A cache performance problem troubleshooting 07/09 Update SLTechnology News&Howtos

A cache performance problem troubleshooting

2025-07-09 Update From: SLTechnology News&Howtos shulou NAV: SLTechnology News&Howtos > Internet Technology >

Shulou(Shulou.com)06/03 Report--

Overview

The following shares have skipped many pitfalls, including redis, tomcat environment configuration, machine hardware configuration and other issues (consistent with online, or hardware performance reduction factor, such as online: 8C16G, stress test: 4C8G, with a simple difference of 2 times), and directly move the main idea of mining bottlenecks out of the table.

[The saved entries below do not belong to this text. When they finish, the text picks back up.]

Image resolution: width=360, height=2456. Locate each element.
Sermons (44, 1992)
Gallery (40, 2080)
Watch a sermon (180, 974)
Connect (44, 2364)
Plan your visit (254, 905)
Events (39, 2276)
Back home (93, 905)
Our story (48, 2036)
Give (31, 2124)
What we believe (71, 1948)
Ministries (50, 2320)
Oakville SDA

Analysis of pressure test data

Global graph preview

Cdn.xitu.io/2018/11/29/1675ebca0b8bfcb2?w=1919&h=880&f=png&s=125839 ">

By testing a LVB viewing page with high concurrency, an interesting feature was found in APM (Pinpoint) monitoring:

The data in the two red boxes in the figure above (nearly 10s) occur about 30 minutes apart. Around 16:20, the system cannot support the abnormal unavailability of the service. With curiosity, trace the stack of method calls, as shown in the following figure:

How long does this method take? First of all, figure out some concepts in Call Tree:

It can be seen that this sql query method takes more than 14 seconds. Why? The sql statement has been shown in APM, and executing the query in mysql finds that the execution time is very fast, so what's the problem? We can only keep digging!

By comparing the same url, when the request response is in milliseconds, the data is found as follows:

After getting the data from redis, we no longer executed the sql query. Through this analysis, we decided to trace the truth of code recovery (tests that don't understand the code are not good developers):

You can see that after the cache expires, query the database directly.

Solution SQL Optimization: low priority

From the perspective of data analysis, sql optimization is of little use, not because it returns a large amount of data and lacks an index, which can be skipped this time.

Cache concurrency: high priority

Scenario: when the concurrent access of a website is high, if a cache fails, multiple processes may query DB at the same time and set the cache at the same time. If the concurrency is really high, this may also cause excessive DB pressure and frequent cache updates.

How to handle it: lock the cache query, lock it if KEY does not exist, then check DB to cache, and then unlock it; other processes wait if they find a lock, and then return data or enter DB query after unlocking.

Experience summary

1. Make good use of monitoring tools, such as APM, for link monitoring, server performance, and method call sequence observation.

2. Trace method stack and related logs

3. Go deep into the code and find out the essence.

Official account of Wechat: Le Shao Blackboard

Welcome to subscribe "Shulou Technology Information " to get latest news, interesting things and hot topics in the IT industry, and controls the hottest and latest Internet news, technology news and IT industry trends.

*The comments in the above article only represent the author's personal views and do not represent the views and positions of this website. If you have more insights, please feel free to contribute and share.